▶ _WHAT YOU ARE ASKED TO DO_
In the text on touring senior housing, which staff member is described as having more contact with a loved one than either the nurse or the Executive Director?

[EXCERPTED PASSAGE]

You might think that meeting the marketing or admissions person on a tour is all you need when searching for senior housing for your loved one. Not so. While the marketing and admissions person is indeed important and is the person that will be able to tell you about availability, cost and show you around, there are three other people I think you should try to meet. When scheduling a tour at a community ask if its possible to meet some of the following people.
1. Executive Director (ED) – This is the person who should have a sign on their desk that says "The Buck Stops Here." This person sets the tone for the building and is ultimately responsible for making sure it runs smoothly on a daily basis. Sometimes on tours we will run in the ED and shake hands. Trust your gut. I am sure everyone is going to seem very excited to meet you, especially if there is a chance that you may be moving your loved on in. But gauge how that person really makes you feel. Do they make you feel welcome? Was their door open? Are the approachable? I have meet some that are all numbers and closed doors. I have also meet some that are too caring and spend their entire lives there. You are trying to find someone in between. Observe the ED with some of the residents. Does he or she know everyone by name? Are they really stopping to talk with the residents? If the resident is in a wheelchair does the ED get down to their eye level to talk to them?
If you are every having an issue with the care, the food, the whatever… this is the person you are going to be dealing with. I hope their door is open.
2. Nurse – This person is going to be ultimately responsible for your parents care and medication management. They will be reviewing the files, and making sure meds are properly taken. Sometimes they will be involved in routinely weighing the residents, checking blood pressure, maybe taking blood or checking insulin. While you might think that any nurse that chooses to work in an assisted living building must be caring and good with seniors – never assume.
example: I had a situation where I took a client to a very nice assisted living building to be assessed by the nurse. The nurse usually needs to ask a number of health related questions, review their medical history and make general observations. The client I was working with was relatively young (73) and has what she liked to call a "touch" of dementia. This nurse spoke to my client like she was a child. This of course caused my client to get very paranoid and scared and caused her to start acting very defensive. (Typical behavior for someone in this state.) Instead of understanding the reactions, the nurse continued to stare at and talk at the client. I would hope that a nurse would have enough experience in geriatrics to know not to speak to an elderly person like a child and not to continue to upset a person with dementia. They should know how to work around these behaviors… Needless to say the client and I chose not to move her there and she is now in another residence that specializes in Alzheimer’s and dementia. This new place also worked closely with her doctor to get her medications in order so that her behaviors were more controlled.
3. Resident Service Coordinator or Director – This person is going to have more contact with your loved one than either the nurse of the ED. They will be the first person to contact you if your loved one is not doing well or has changed their eating habits or stopped going to activities or needs help with bill paying, etc. You are going to want someone who is warm, and sharp and caring. Trust your gut on this one too. This person may look or appear a little frazzled, I have yet to see one who doesn’t. If they look calm, cool, collected and like they haven’t a care in the world, then they aren’t doing their job. On the other hand if they look like they are going to lose it and quit tomorrow, then they are not getting the support they need from the other staff to do their job. This person may or may not also be in charge of hiring and managing caregiving staff, which is extremely important.
Hopefully, when you start looking into senior living options you will be able to meet some or all of these people on the tour. It is not always possible, but maybe on your first tour you meet one and then you schedule a second tour for lunch – bring your loved one and taste their food that they claim is so great! – and see if you can meet and OBSERVE the rest of the staff in action.
The marketing director/ admissions person is good, but they can’t do it all.

[/EXCERPTED PASSAGE]
[SUPPLIED ENTRIES]

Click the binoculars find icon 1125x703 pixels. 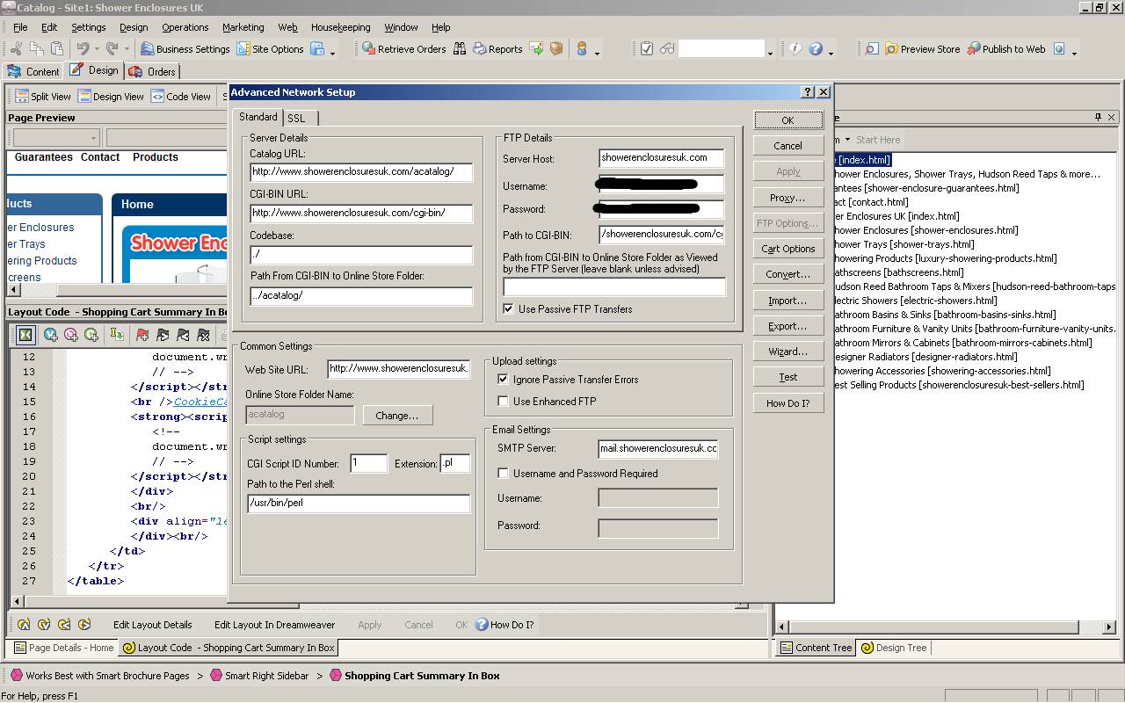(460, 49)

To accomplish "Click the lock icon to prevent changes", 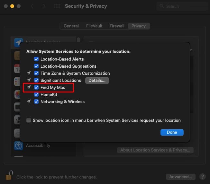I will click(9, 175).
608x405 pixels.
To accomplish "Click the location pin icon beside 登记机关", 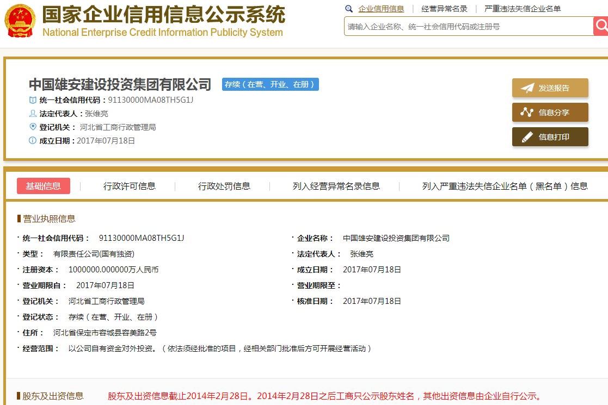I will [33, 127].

[/SUPPLIED ENTRIES]
[SUPPLIED ENTRIES]

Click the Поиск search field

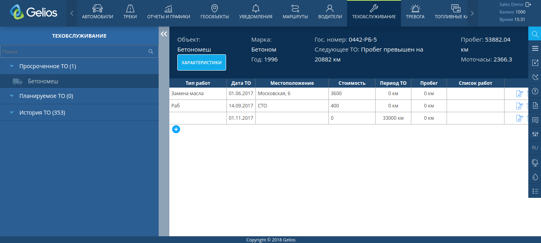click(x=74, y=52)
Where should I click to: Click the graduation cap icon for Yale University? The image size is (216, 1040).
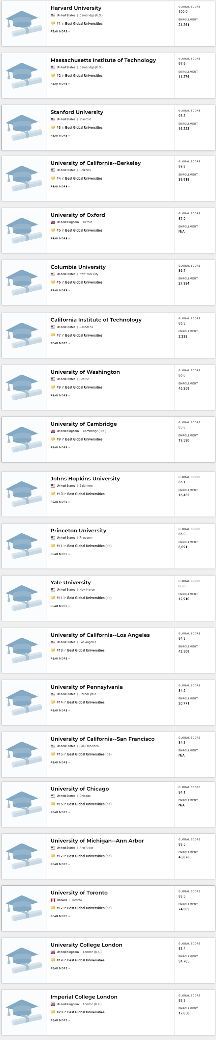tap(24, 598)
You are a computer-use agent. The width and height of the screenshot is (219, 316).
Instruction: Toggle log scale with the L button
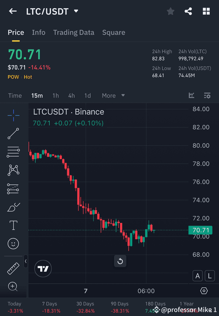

[/SUPPLIED ENTRIES]

▶ _EXERCISE OUTPUT_
The Resident Service Coordinator or Director.